ЗАДАНИЕ »
Продолжите фрагмент документа, который завершается посвящением Мохаммаду эль Адлю. Начните сразу после его последней строки.

ФРАГМЕНТ ДОКУМЕНТА »
* * * * * * * * *
Как всегда, всевозможные
наилучшие пожелания
от Э. М. Форстера
[черновик Кавафиса]
12.1.32
[нрзб] Надеюсь, что у Вас все в порядке, и желаю, чтобы 1932 год был для Вас счастливым
ПРИЛОЖЕНИЕ II
Эдвард Морган Форстер[142]
МОХАММАДУ ЭЛЬ АДЛЮ,
умершему в Мансуре вскоре после 8 мая 1922 года, в возрасте около двадцати трех лет, от туберкулеза; его мать, отец, брат и сын умерли раньше него;
его дочь умерла позже; его вдова, говорят, вновь вышла замуж;
и моей любви к нему
посвящается.
* * * * * * * * *
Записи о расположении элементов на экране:

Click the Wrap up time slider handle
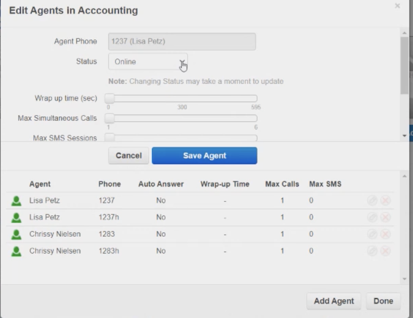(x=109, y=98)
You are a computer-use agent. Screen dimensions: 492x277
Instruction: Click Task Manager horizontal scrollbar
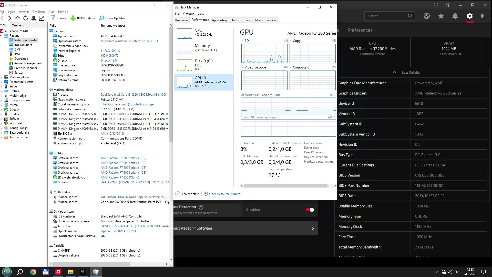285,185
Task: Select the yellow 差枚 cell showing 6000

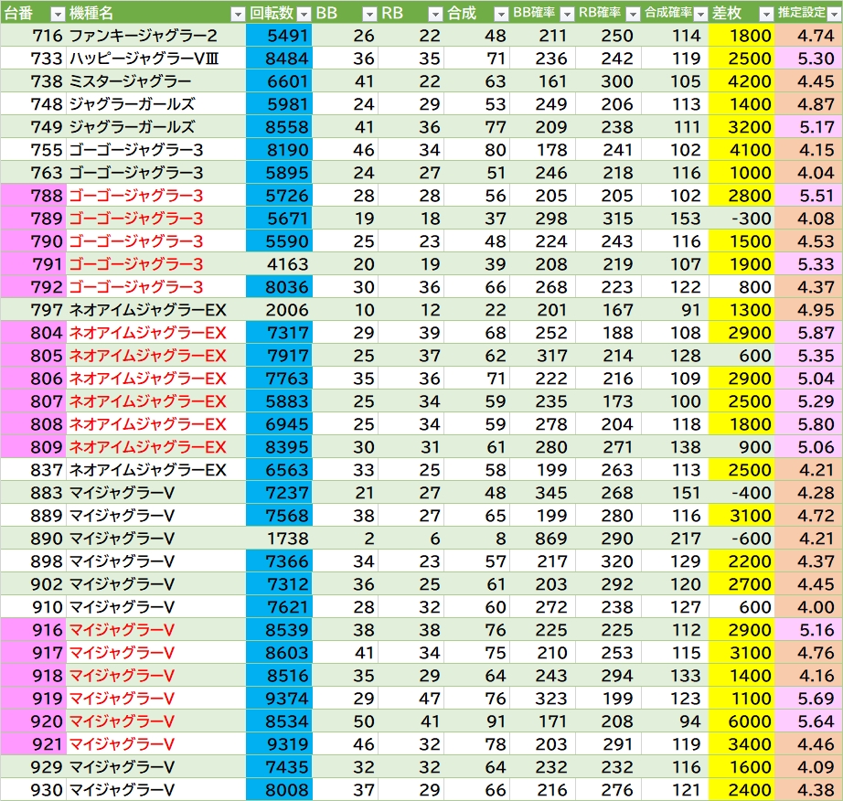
* * * * * * * * *
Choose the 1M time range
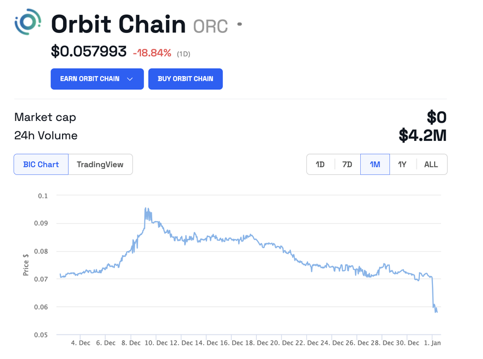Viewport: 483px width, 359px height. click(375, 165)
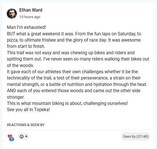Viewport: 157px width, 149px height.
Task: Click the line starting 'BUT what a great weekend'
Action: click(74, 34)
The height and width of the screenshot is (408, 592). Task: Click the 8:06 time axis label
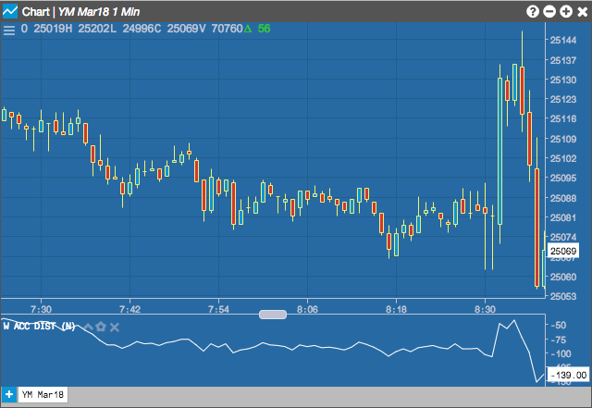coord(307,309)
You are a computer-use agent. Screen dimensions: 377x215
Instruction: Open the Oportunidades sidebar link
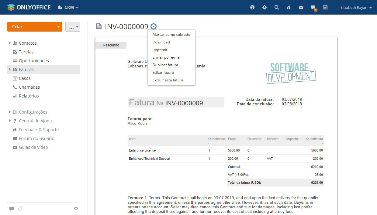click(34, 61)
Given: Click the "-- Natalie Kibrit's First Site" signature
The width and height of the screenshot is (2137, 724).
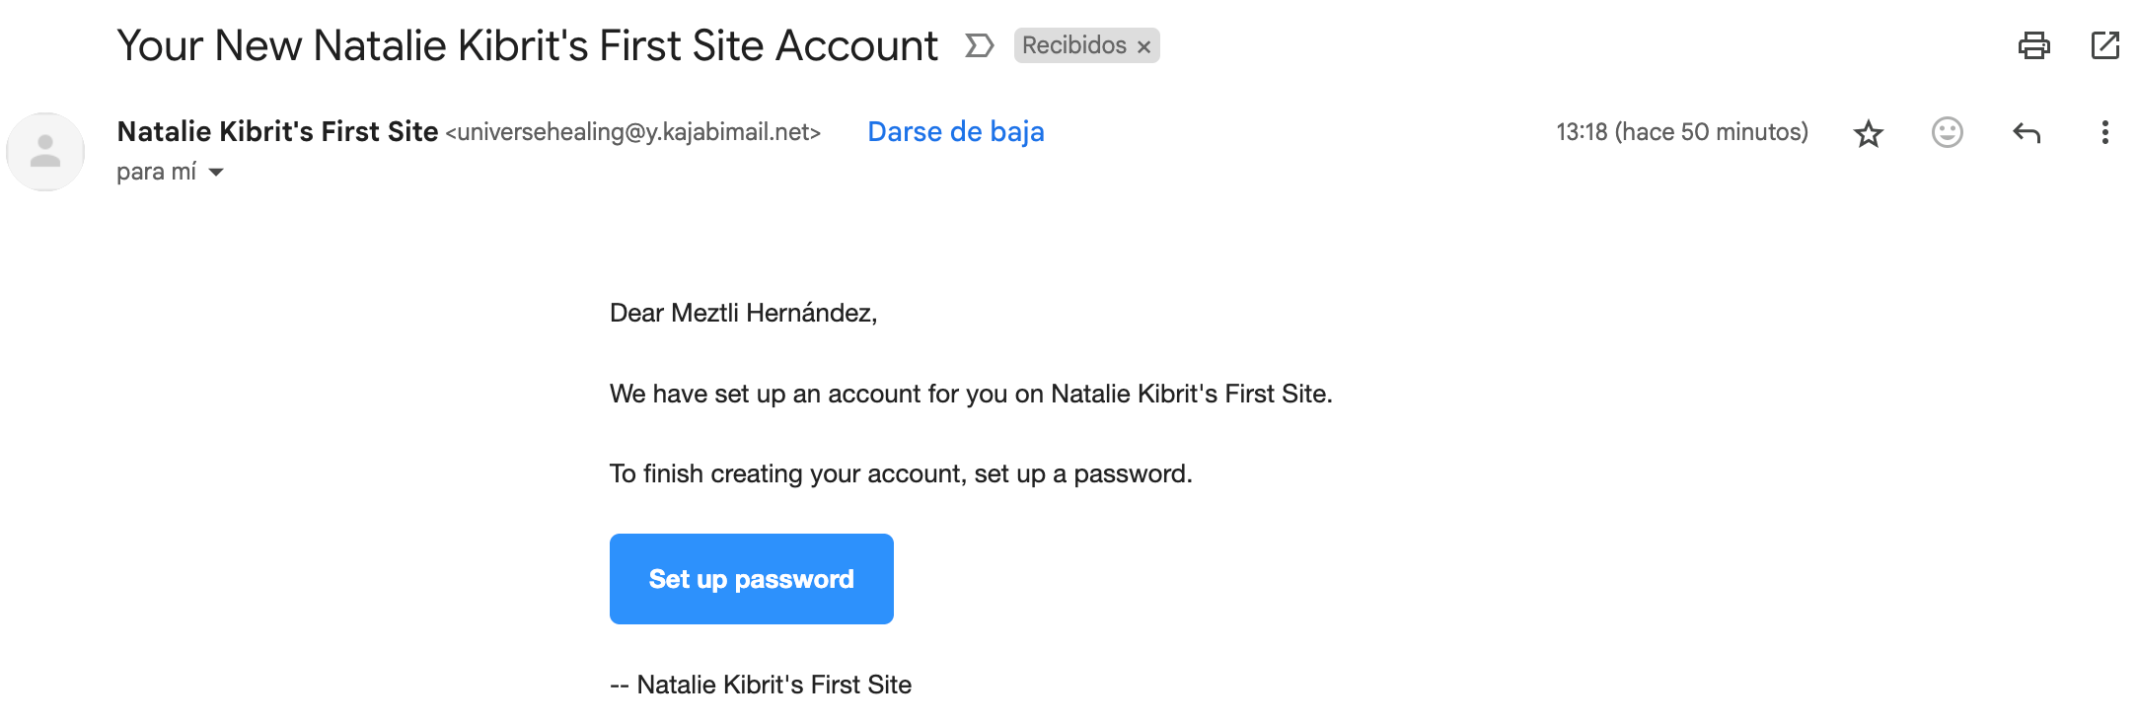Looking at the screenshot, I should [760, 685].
* * * * * * * * *
ПИСЬМЕННЫЙ ОТВЕТ »
5 августа 1922 года
Дорогой Мохаммад,
эта книга - для тебя и для меня. Я бы хотел научиться лучше различать между тобой и мной, но это всегда было для меня нелегко, а теперь тебя здесь нет, и ты не можешь поправить меня, если я представляю тебя не таким, каков ты на самом деле, а таким, каким мне хочется тебя представить. Я пишу эти строки, думая о тебе и теша себя иллюзией, что ты еще жив и мыслишь. Я притворяюсь, будто ты еще жив, ибо только так могу думать о тебе как о чем-то реальном, хотя и знаю, что от тебя осталось лишь разлагающееся тело на кладбище в Мансуре. Я пишу для собственного утешения и для того, чтобы вернуть прошлое, а еще потому, что я профессиональный литератор и хочу воздать тебе последние почести, хотя многого ты не поймешь, а кое с чем не согласился бы. Эту книгу могут увидеть и другие, либо случайно, либо я сам покажу им, но это ничего не меняет: она лишь для тебя и для меня.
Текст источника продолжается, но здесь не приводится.